[Stored data]
_ _ _ _ _ _ _
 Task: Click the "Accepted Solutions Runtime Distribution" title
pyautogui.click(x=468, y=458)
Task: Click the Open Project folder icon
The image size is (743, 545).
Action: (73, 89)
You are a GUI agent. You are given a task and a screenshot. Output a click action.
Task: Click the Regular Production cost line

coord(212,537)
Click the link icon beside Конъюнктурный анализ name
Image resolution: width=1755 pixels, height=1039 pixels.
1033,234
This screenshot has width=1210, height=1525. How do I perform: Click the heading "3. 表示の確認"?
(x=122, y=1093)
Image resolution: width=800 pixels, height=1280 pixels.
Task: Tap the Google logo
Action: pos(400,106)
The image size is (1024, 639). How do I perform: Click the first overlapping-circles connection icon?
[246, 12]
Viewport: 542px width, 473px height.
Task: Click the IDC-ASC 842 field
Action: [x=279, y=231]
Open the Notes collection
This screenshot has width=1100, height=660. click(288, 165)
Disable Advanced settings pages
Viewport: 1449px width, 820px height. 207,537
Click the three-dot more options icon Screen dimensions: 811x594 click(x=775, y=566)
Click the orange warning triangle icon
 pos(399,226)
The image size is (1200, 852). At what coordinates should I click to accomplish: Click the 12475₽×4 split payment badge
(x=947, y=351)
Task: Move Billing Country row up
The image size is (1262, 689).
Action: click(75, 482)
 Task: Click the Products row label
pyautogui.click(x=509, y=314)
_ _ _ _ _ _ _
Once the line with "Task: Move Billing Country row up" has been found in the records above, retype it and every line after it exactly, and include nothing else.

Task: Move Billing Country row up
The image size is (1262, 689).
Action: click(75, 482)
 Task: Click the Products row label
pyautogui.click(x=509, y=314)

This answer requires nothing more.